> **WORK ORDER**:
Although the entries contain pictures, only their words should be duplicated exactly.

---------- MATERIAL PROVIDED ----------

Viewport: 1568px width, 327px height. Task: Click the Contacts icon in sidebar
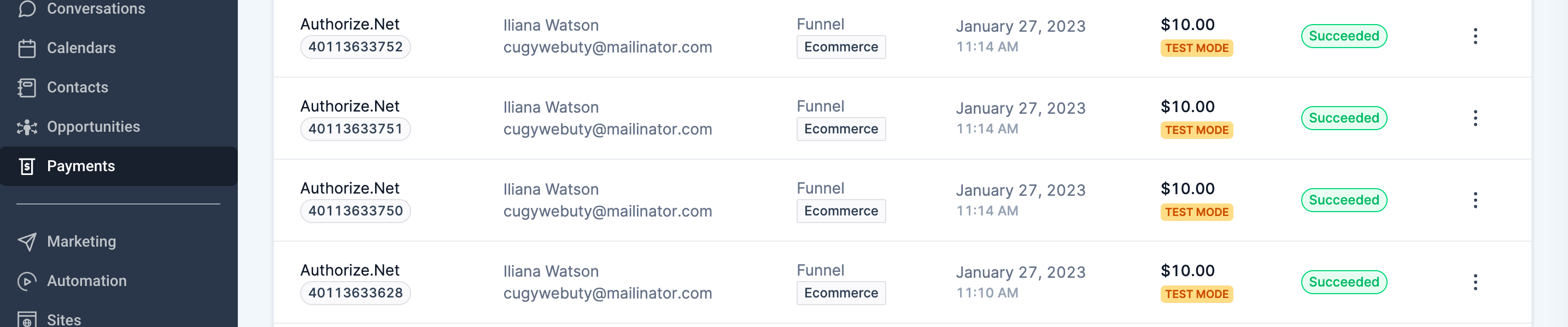27,87
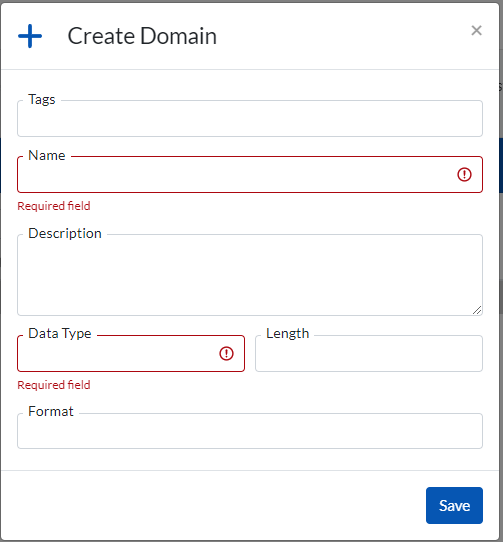Focus the Tags input field
503x542 pixels.
click(x=250, y=119)
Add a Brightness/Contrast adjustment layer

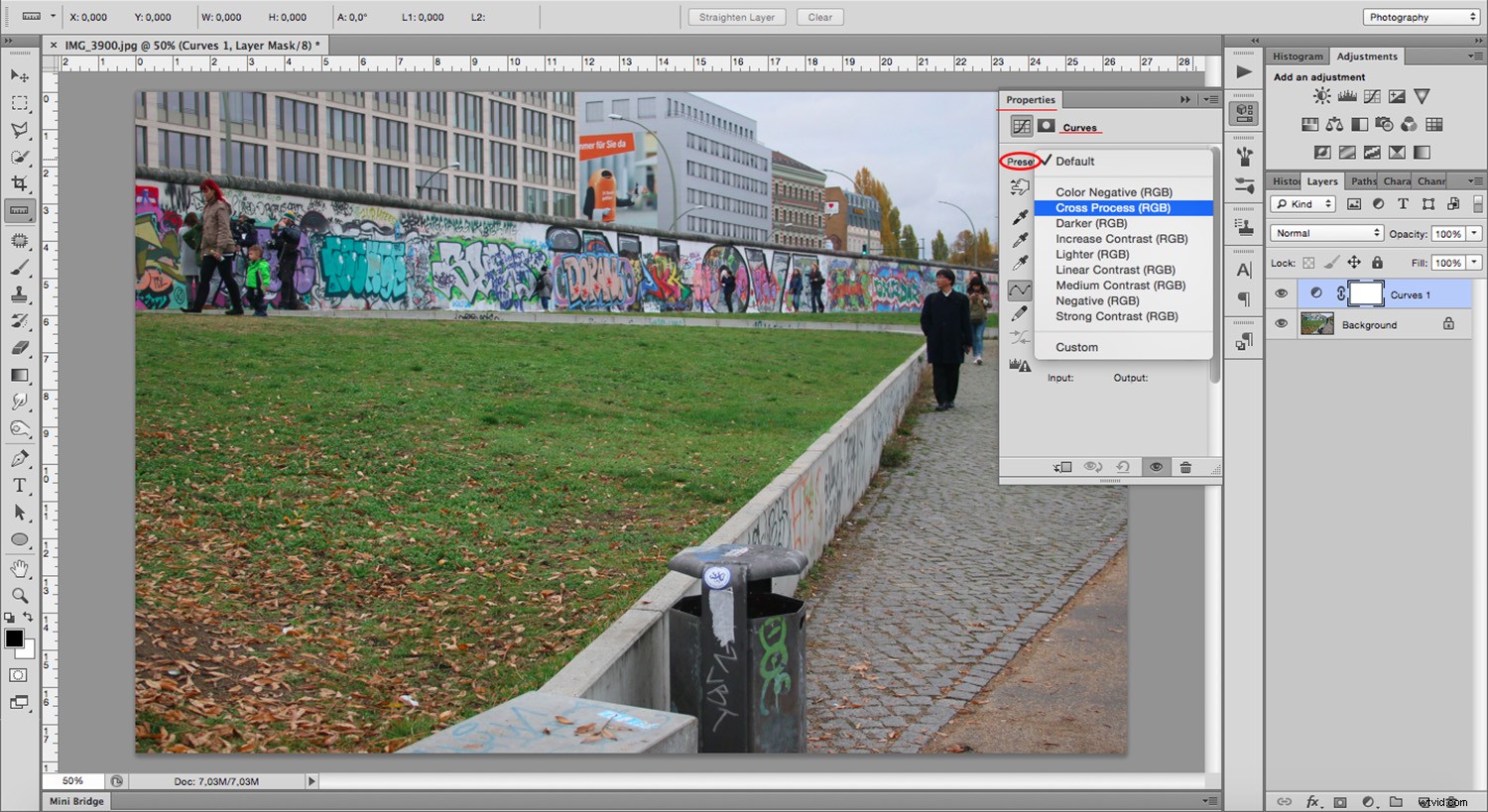[x=1320, y=95]
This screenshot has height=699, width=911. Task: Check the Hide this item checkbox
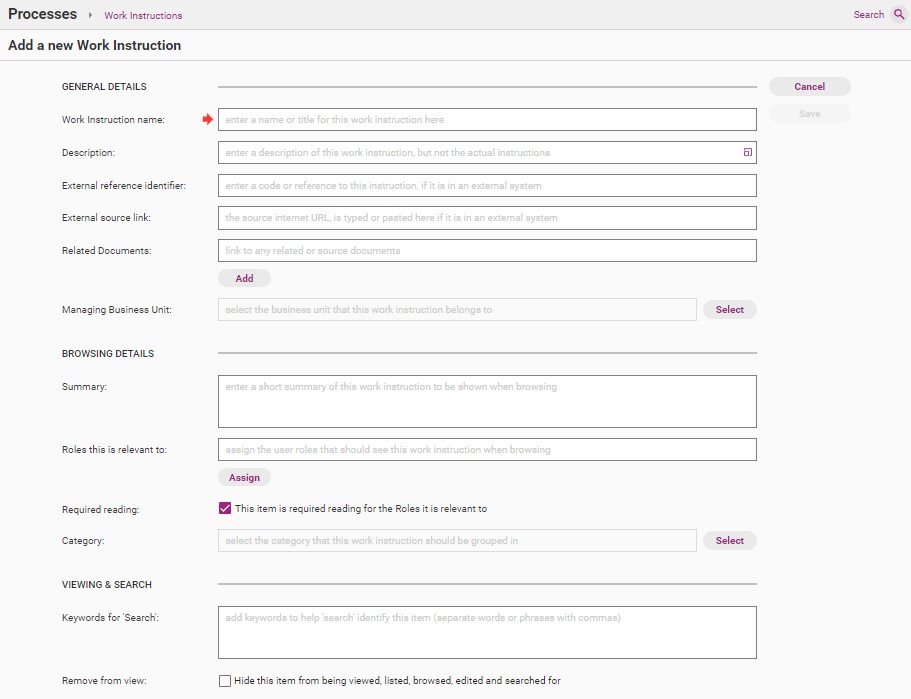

----------

> **TASK ANSWER**:
Viewport: 1568px width, 327px height. Task: Click the Contacts icon in sidebar
27,87
Focus the Tags input field
503x542 pixels.
click(x=250, y=119)
Add a Brightness/Contrast adjustment layer

[x=1320, y=95]
This screenshot has height=699, width=911. Task: Check the Hide this item checkbox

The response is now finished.